I look back over the past two years and how angry and frustrated I've been throughout them. I've written tens of thousands of words attacking the Christian church, Christians as a whole, and religion. I've removed myself from the church scene to a severe degree, and it has recently come to removing myself quite heavily from any form of Christian scene at all. I have become so cynical of Christians that I feel as if I don't even need to waste my time on the majority of them. Probably more than half of my writing over this time period has been along the lines of "well if it's going to be this bad, then what else am I supposed to do?" I get to college and the extent of that cyncism starts evolving into actions. The peak of my aggravation towards Christianity in high school was leaving the church that my family went to, only to find another church across town to attend. In college it's grown to not going to church, or any Christian organizations. That is why I sit here on a Sunday afternoon having just woken up, having not gone to church and writing on my laptop. It's grown into not having Christian friends (due to me not seeking them out and not giving the ones I come across much time at all), and instead plenty of friends that are not exactly moving me in the direction that I had planned on going down.

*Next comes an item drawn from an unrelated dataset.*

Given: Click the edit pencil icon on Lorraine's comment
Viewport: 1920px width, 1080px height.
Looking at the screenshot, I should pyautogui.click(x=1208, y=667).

Being objective is a good thing. Being aware is also a good thing. But cynicism at its root is destructive. Cynicism destroys hope in things. My cynicism of hte church has destroyed in large part any hope in Christians. Although I like some of their books, I cannot stand some of these authors anymore that I once admired; these Christian authors that have assumed the role of getting away from the "problem of modern Christianity". It's as if they believe because they can attack one system, that it somehow makes them the ones in the right. But in reality, they haven't told me anything I didn't already know or couldn't easily have figured out myself.
Flicking the bird to the church is the easiest possible thing to do. Hating Christians is pretty easy too. Turning your back on Christian morality takes no effort at all. I come to a gorge and realize that I have been the one digging it the entire time. I have been the one destroying hope in religion, and yet this whole time I have had the desire to become a youth pastor. If I am to get to my destination, then I have got to makea change. Honestly, I've complained enough about religion for long enough that I feel as if I can take a break for a while. I need to start being constructive of something that I'm doing, and not destructive of anything else. The first part is to actually start aiming myself in the right direction.